Patients' families have new area for resting at Akron Children's
3/08/2008
A new family-friendly area tucked inside Akron Children's Hospital lets parents get some rest without getting too far away from their critically ill babies.
Since last week, the hospital's volunteer department has been staffing the Reinberger Family Center around the clock, providing overnight accommodations as needed.
The family center offers televisions, comfortable couches and oversized chairs, a replica fireplace, a quiet area, showers, a play area for siblings, a kitchen with vending machines, a library with several computers and a laundry area.
In addition, the Sterling Jewelers Family Area of the center includes three lactation rooms with TVs for breast-feeding moms and six private, hotel-style rooms, where parents can nap or spend the night.
''We want to help people feel a little more at home at a time when they have to be away from home for a little while for a situation like this,'' said Judy Pedrotty, the hospi
tal's director of volunteer services.
The center is open to all families with a child in the hospital.
But the overnight accommodations primarily are being used by parents with babies in the neonatal intensive-care unit (NICU). Unlike other units of the hospital, the NICU doesn't offer private rooms that would allow parents to spend the night next to their critically ill child.
Each year, the hospital's NICU cares for about 900 newborns from all over eastern Ohio.
Because Children's draws patients from such a sprawling area, many families travel an hour or two from home.
The hospital staff determines which families can use the new center's overnight accommodations based on the child's condition and other factors.
Parents still are encouraged to stay at the nearby Ronald McDonald House, Pedrotty said, ''but that can be too far away if you have a child who is really critically ill.''
During a recent snowstorm, an Amish woman whose newborn is being treated in the hospital's NICU stayed in the new facility, along with her mother.
The two couldn't get a room at the nearby Ronald McDonald House, which was full. But they didn't want to leave the baby and hire a driver to travel back to Amish country.
''We had a good place to sleep,'' said the grateful grandmother, who did not want the family's name used for religious reasons. ''We think it's nice here.''
In the old days
Before the center opened, the NICU area only offered a cramped waiting area off the main hallway.
The hospital transformed its former inpatient pharmacy and an old outdoor smoking area into the 6,000-square-foot family retreat, which is decorated throughout with stone, oak and warm beige tones.

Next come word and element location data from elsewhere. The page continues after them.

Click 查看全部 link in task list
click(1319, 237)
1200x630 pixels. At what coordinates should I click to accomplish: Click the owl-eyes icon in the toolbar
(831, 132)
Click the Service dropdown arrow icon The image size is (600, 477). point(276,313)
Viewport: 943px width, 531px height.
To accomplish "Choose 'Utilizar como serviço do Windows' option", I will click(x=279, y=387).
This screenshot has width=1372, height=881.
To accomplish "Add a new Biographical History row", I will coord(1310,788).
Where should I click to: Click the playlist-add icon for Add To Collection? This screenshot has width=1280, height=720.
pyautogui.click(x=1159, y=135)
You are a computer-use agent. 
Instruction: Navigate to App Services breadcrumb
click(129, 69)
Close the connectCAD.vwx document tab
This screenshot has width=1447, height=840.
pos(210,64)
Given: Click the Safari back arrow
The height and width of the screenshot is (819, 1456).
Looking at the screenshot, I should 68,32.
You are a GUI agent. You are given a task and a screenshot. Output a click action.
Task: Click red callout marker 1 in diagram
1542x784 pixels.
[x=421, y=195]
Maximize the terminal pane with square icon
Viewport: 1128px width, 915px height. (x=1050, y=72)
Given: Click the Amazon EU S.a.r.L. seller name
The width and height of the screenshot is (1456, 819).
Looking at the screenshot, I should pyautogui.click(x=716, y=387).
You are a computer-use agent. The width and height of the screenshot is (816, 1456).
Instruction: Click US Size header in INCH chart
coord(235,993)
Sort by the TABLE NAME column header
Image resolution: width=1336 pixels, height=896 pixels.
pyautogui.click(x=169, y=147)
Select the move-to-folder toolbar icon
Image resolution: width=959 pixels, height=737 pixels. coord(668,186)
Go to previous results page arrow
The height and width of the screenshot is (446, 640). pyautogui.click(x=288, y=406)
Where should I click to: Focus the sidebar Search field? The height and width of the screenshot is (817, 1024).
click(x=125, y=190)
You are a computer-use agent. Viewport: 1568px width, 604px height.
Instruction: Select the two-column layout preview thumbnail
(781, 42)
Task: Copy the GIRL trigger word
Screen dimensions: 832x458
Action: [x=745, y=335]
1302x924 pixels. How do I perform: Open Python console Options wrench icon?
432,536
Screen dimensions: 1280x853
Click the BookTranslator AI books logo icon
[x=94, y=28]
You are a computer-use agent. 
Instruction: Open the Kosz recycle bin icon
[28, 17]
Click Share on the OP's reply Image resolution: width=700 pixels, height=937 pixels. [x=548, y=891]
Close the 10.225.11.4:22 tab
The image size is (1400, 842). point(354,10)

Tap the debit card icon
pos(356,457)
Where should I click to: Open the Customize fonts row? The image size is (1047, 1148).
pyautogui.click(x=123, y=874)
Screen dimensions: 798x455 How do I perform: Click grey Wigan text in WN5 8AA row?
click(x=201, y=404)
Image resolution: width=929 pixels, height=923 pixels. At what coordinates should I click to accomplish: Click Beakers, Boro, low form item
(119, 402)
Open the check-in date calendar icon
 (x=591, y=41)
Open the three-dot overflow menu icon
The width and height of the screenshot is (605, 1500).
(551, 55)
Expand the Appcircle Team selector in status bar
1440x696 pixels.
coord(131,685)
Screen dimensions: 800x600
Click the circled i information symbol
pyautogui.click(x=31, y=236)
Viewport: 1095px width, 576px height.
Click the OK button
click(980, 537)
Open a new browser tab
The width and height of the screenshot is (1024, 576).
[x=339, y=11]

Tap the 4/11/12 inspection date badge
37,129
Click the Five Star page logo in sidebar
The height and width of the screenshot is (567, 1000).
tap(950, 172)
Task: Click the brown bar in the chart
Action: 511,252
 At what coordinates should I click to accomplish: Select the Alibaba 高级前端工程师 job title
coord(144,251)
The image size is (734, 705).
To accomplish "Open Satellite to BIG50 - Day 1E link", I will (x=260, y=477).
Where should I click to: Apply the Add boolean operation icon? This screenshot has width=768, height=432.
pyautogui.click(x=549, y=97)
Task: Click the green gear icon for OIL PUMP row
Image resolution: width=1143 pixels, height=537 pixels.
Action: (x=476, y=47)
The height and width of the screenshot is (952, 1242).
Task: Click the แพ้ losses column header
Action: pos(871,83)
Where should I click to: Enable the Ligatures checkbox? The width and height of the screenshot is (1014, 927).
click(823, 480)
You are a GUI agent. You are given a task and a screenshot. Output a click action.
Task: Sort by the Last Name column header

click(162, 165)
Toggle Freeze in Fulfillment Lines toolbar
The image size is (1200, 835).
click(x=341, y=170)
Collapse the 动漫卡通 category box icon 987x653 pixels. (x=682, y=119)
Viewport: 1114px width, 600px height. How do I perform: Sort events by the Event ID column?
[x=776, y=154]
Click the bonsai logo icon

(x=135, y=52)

The Reinberger Foundation provided a $400,000 grant to help pay for the $1.2 million project. Sterling Jewelers also contributed $260,000.
Tracey Herstich, a nurse practitioner in the hospital's pediatric intensive-care unit, said she's grateful to have the new family center.
Herstich's son, Andrew, has been a patient in the hospital's NICU since he recently was born nine weeks premature.
For now, she often eats lunch at the family center with other NICU mothers, who share stories about their babies' successes and setbacks.
When she returns to work, she plans to encourage her patients' families to visit the center, too.
''It's like a miniretreat from sitting at the bedside,'' she said on a recent morning while sitting near the fireplace after putting Andrew down for a nap. ''You don't know you're in a hospital when you're sitting in here.''
In service to families
Pediatric hospitals historically have differentiated themselves from other general hospitals by providing ''family-centered care,'' said Gillian Ray, spokeswoman for the National Association of Children's Hospitals and Related Institutions.
But in recent years, she said, children's hospitals nationwide have been making changes to make themselves even more family-focused.
Studies have shown that more comfortable medical environments for pediatric patients and their families ''can actually affect the quality of care children receive and affect health outcomes,'' she said.
Other area programs
At least two other pediatric providers in Northeast Ohio have adopted the ''family room'' concept.
This year, the Cleveland Clinic Children's Hospital partnered with the Ronald McDonald House of Cleveland to open its new Ronald McDonald Family Room for patients' families.
The on-site center offers a kitchen, two computers with Internet access, a television area, a play area for siblings, showers and a laundry facility.
Volunteers staff the room daily from 9 a.m. to 9 p.m. to provide free coffee and snacks, as well as a friendly ear, said Kimberly Baggs, the Ronald McDonald Family Room coordinator.
''What we are trying to do with this room is provide some of the comforts of home to families with a child who is here at the hospital,'' Baggs said. '' . . . We call it, 'A place to go when you just can't go home.' ''
Hospital family room
Rainbow Babies and Children's Hospital in Cleveland also has offered a Ronald McDonald Family Room for two years.
The family room provides an escape for parents ''to collect thoughts and play with siblings,'' Rainbow spokeswoman Amanda Todorovich said.
''The whole family room is off-limits for medical conversations,'' she said.
Rainbow also offers six sleeping rooms near its NICU that can be used by parents on an as-needed basis, Todorovich said. Next year, Rainbow is converting its NICU to all-private rooms that will allow parents to stay by their newborn's side.